---------- Record excerpts
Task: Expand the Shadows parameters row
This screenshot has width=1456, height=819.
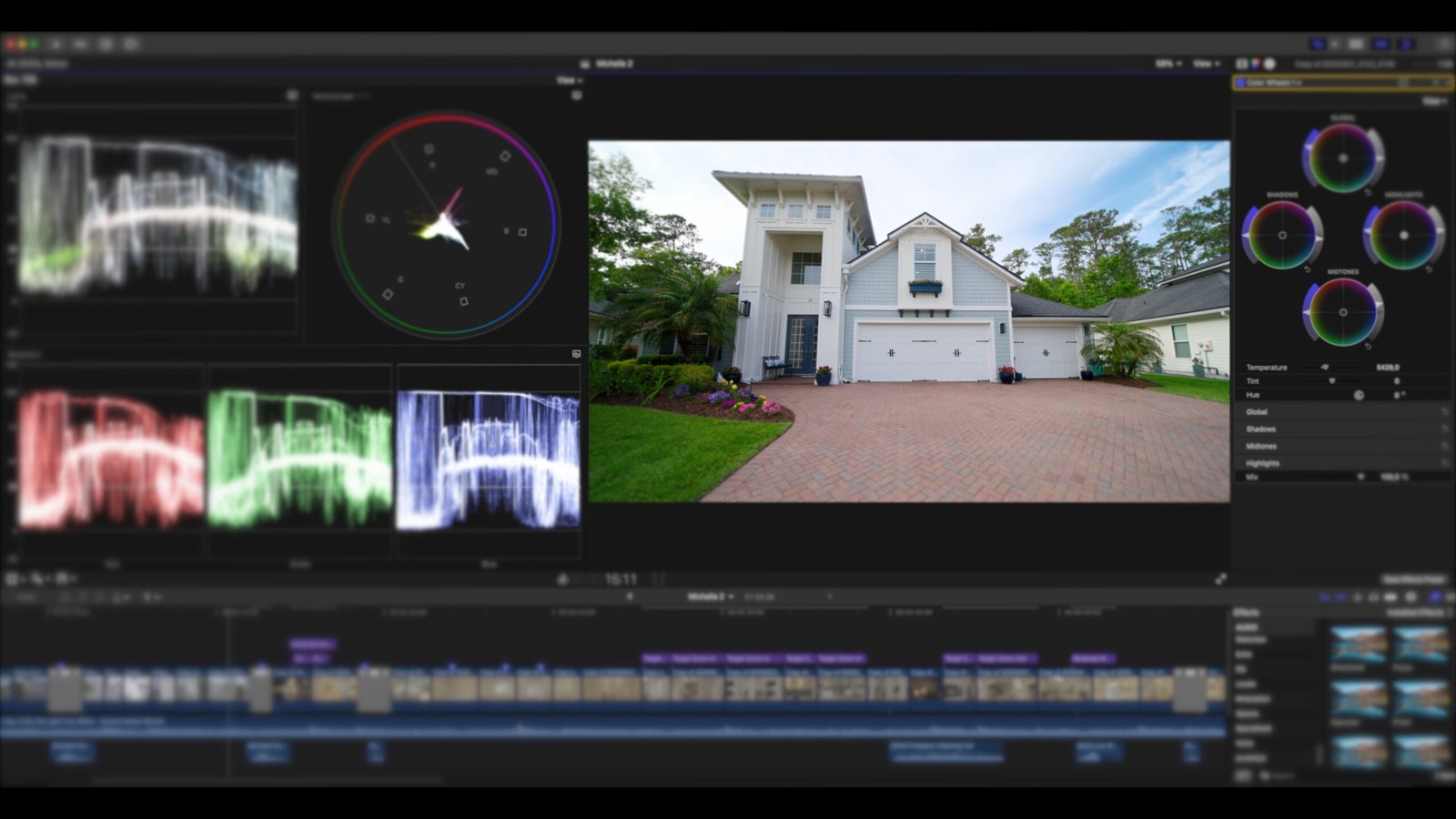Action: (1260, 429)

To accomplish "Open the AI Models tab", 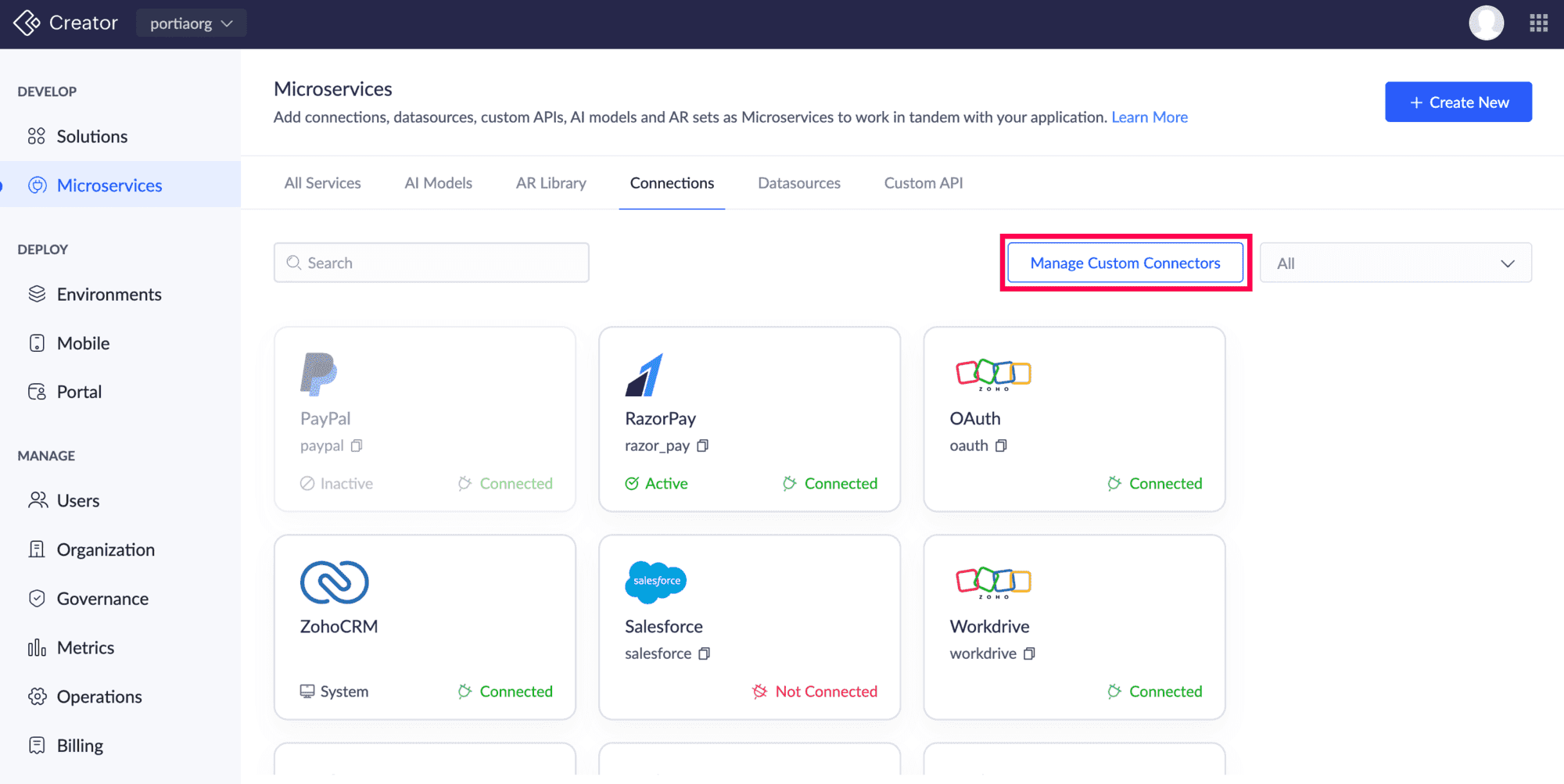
--------------------
---------- Record excerpts
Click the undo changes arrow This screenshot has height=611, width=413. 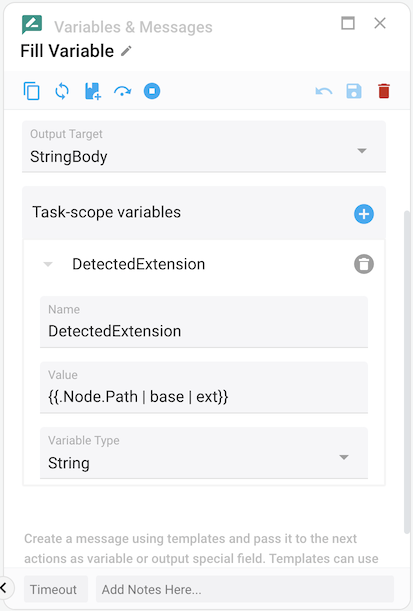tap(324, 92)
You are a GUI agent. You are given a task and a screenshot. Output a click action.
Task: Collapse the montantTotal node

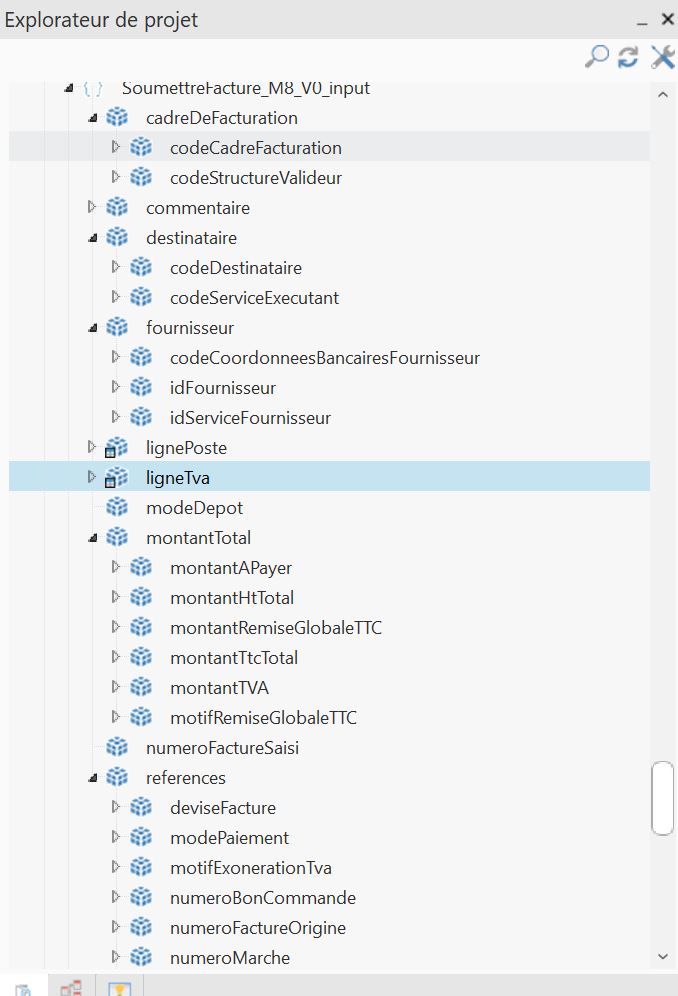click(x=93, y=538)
--------------------
---------- Record excerpts
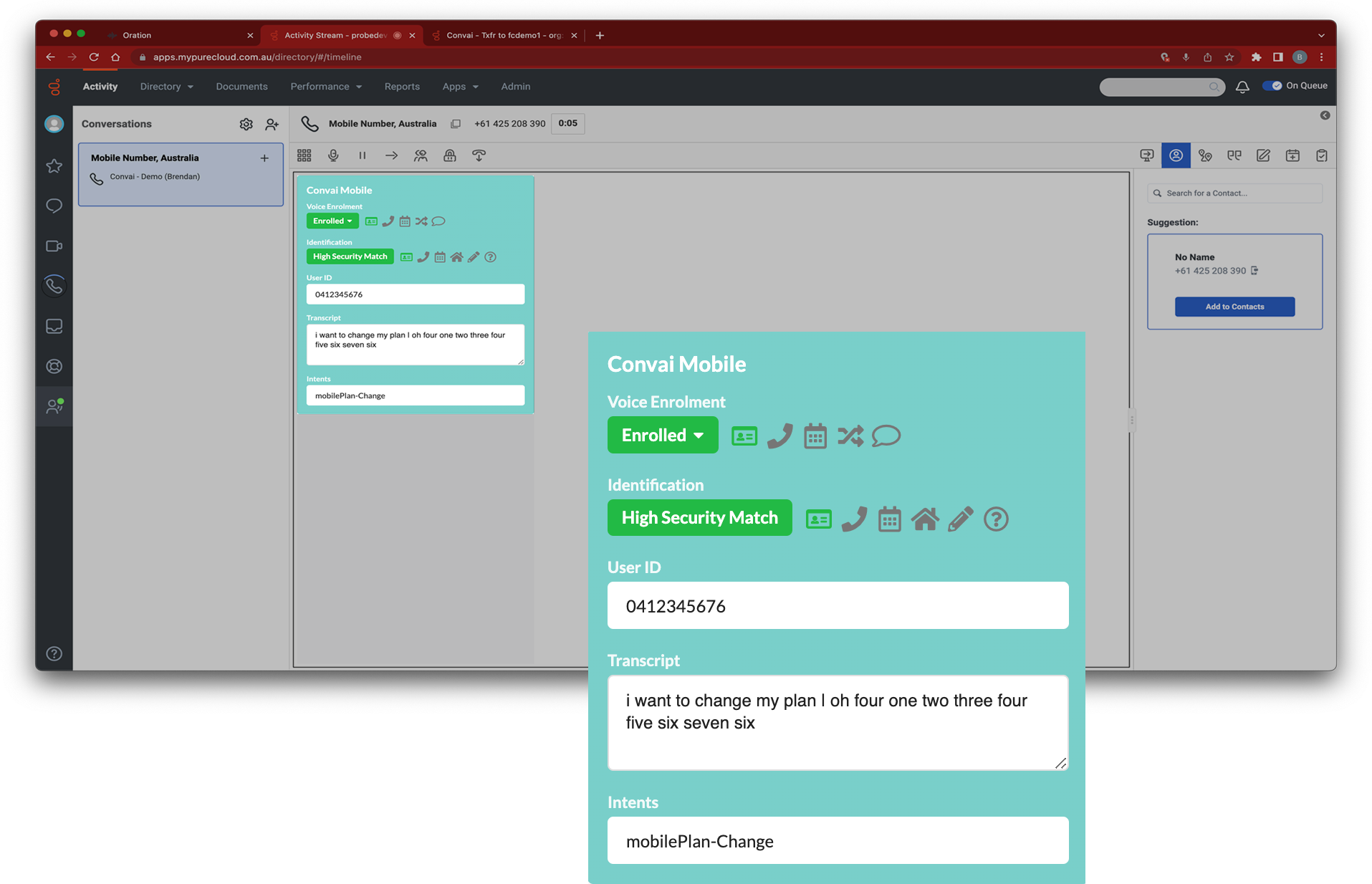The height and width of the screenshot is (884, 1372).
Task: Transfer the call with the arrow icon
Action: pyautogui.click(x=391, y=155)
--------------------
Working from the records above, set down word for word everything from the line containing "This screenshot has width=1456, height=819." down to the line containing "the AI Models", ends included, minus the pictures.

This screenshot has width=1456, height=819.
Action: (1260, 429)

To accomplish "Open the AI Models tab", 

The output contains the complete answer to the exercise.